The reason is this. You need to know the GMAT VERY well to do this one right, and quickly. And there's exactly one great gmat trick imbedded here which is a red flag: x-5 and 5-x are in the same problem.

Whenever you see the same numbers twice in a problem, reversed around the minus sign, don't freak out. Just remember, this is only a positive/negative question.

Why? Take a look at this example: 10-7 = 3, 7-10=-3. Do you see it? The answer of these two subtraction problems is the same, but one is negative. That will always be true. So it can be said that |10-7|=|7-10|

That's huge. Knowing this means we can forget any algebra crap we are now freaking out about and approach the problem conceptually.

How can the sqaure root of a number squared be equal to its negative? Well, only if the number itself is negative to begin with. Look at -5. If we square it, it's 25, and then if we square root that, we're down to 5! Bingo. If we started with 5, and then squared it, we'd get 25, and then square root, we're back to the same positive 5. So it must be that the number under the radical is negative and the number on the other side of the equal is positive!

Now we're ready to make the final call.

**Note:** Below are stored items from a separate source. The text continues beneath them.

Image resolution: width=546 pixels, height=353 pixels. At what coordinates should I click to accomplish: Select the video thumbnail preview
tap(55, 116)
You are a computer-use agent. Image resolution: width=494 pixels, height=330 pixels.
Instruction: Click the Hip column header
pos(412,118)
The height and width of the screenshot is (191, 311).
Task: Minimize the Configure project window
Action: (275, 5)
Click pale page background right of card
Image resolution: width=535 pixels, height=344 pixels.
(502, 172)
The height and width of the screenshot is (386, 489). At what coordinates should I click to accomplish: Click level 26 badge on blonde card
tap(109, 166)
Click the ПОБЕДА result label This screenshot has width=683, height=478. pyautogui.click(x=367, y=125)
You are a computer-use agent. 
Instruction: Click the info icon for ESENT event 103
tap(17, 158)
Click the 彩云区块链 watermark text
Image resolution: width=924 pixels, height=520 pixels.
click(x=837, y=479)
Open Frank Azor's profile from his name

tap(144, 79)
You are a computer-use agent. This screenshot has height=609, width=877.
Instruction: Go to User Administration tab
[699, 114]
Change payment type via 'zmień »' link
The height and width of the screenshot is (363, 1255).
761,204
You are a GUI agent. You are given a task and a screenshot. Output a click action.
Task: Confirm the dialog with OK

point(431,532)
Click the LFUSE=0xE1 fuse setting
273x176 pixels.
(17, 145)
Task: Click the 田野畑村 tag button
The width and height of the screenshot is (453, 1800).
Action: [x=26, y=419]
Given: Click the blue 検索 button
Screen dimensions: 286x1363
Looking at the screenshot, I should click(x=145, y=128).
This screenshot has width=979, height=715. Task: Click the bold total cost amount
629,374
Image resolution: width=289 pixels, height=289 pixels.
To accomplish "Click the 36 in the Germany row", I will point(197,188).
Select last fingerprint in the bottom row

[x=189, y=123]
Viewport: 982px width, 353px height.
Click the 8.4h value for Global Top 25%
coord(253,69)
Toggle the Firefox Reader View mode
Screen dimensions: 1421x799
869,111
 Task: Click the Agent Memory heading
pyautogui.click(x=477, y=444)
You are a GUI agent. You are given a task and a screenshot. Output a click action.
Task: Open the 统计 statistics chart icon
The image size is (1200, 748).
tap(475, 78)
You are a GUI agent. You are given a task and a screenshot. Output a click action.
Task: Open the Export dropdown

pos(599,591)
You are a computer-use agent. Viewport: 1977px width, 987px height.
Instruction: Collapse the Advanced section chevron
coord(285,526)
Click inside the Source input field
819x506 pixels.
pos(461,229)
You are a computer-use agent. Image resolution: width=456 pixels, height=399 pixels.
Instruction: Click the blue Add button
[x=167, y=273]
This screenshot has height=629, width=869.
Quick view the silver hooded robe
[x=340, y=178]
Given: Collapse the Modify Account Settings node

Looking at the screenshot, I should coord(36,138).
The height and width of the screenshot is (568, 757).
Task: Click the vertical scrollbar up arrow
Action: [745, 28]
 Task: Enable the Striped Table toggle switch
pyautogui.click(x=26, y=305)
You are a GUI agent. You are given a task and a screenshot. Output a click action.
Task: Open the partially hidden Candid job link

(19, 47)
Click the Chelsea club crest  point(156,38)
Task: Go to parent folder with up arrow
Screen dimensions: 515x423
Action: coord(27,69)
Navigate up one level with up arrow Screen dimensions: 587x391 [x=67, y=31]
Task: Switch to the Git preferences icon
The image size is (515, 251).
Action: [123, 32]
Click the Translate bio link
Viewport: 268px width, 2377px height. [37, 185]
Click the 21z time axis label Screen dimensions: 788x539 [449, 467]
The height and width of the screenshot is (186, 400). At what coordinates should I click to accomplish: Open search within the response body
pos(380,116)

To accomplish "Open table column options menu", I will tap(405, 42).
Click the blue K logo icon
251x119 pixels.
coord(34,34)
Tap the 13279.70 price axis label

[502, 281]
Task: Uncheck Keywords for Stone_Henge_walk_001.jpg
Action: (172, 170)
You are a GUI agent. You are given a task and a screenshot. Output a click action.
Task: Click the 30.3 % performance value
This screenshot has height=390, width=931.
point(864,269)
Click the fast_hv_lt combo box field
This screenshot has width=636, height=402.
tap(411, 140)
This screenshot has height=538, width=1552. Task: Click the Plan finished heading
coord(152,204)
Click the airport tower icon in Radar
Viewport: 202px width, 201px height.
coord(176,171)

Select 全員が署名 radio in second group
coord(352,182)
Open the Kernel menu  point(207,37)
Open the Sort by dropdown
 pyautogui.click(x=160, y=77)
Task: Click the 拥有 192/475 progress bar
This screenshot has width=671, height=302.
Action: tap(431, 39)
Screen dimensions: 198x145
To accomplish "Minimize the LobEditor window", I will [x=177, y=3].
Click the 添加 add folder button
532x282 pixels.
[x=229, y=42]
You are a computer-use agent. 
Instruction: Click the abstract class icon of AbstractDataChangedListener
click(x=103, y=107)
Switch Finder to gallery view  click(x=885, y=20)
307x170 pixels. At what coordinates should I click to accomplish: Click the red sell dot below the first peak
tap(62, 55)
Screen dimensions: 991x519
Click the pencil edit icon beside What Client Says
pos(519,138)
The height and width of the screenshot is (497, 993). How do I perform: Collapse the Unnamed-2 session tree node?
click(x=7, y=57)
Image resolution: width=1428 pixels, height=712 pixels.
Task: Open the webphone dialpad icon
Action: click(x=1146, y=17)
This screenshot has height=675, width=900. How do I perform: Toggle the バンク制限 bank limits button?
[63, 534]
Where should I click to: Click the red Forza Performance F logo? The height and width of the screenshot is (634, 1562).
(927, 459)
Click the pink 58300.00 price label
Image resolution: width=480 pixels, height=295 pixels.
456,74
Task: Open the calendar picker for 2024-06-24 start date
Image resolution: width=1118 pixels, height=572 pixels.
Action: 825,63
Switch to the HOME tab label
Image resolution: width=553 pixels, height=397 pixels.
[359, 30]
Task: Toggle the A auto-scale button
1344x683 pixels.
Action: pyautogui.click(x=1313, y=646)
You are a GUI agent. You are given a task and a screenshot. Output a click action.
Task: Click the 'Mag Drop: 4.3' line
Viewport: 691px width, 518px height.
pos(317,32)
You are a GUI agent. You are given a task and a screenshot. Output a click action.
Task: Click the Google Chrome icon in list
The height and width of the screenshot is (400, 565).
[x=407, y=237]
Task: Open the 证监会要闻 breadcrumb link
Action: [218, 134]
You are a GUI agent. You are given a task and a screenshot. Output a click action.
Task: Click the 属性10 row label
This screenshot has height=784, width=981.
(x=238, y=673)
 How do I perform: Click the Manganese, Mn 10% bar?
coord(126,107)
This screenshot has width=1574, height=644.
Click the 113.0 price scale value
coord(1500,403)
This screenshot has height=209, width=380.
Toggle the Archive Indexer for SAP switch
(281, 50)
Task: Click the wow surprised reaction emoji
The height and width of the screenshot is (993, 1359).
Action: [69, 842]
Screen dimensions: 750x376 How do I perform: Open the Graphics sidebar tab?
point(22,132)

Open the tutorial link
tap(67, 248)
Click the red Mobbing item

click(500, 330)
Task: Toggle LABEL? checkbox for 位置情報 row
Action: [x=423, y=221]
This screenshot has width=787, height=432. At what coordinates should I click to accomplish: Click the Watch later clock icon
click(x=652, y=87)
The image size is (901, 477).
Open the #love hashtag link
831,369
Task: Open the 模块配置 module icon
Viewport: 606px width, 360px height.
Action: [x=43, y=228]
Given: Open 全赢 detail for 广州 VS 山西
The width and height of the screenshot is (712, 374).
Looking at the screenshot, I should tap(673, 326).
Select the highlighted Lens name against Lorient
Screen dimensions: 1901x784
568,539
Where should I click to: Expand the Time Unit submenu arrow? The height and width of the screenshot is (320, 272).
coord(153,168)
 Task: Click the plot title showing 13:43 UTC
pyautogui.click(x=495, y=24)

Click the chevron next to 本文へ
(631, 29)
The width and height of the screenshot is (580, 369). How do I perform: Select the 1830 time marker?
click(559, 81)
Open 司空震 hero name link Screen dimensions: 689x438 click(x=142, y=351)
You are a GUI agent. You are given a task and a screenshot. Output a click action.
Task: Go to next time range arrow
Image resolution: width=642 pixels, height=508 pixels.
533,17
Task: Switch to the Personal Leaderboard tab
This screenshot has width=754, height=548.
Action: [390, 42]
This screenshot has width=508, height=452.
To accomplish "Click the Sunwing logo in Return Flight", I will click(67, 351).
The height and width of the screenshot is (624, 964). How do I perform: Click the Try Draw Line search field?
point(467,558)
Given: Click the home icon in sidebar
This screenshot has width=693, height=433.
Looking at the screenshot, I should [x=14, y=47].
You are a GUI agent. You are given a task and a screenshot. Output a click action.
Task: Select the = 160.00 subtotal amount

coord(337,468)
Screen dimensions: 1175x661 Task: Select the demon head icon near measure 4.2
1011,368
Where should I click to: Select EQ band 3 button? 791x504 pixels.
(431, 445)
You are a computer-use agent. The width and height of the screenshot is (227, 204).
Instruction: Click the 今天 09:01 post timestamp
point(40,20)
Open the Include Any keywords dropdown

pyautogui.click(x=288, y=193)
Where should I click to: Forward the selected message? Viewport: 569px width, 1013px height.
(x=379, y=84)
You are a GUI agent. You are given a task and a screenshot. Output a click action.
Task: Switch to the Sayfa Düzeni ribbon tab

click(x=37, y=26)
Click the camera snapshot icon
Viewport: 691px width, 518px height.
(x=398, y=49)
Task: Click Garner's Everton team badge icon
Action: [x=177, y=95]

If all that is true, then x-5 must be negative, or, more specifically, x must be less than 5.

THAT'S ALL WE NEED TO FIGURE OUT!

Now, to the statements.

1)-x|x|>0
How can this be true? If the product here is positive, then they ultimately must both be positive. The |x| is definately positive, so the -x must also be. That means x must be negative. If negative, then less than 0, so less than 5. ie, enough info.

2)5-x>0
Could it get any better? If 5-x is positive, then x-5 is negative, and this whole thing works out! ie, enough info.

D

ps - i've talked about this in more detail in some of my other posts, if you're interested...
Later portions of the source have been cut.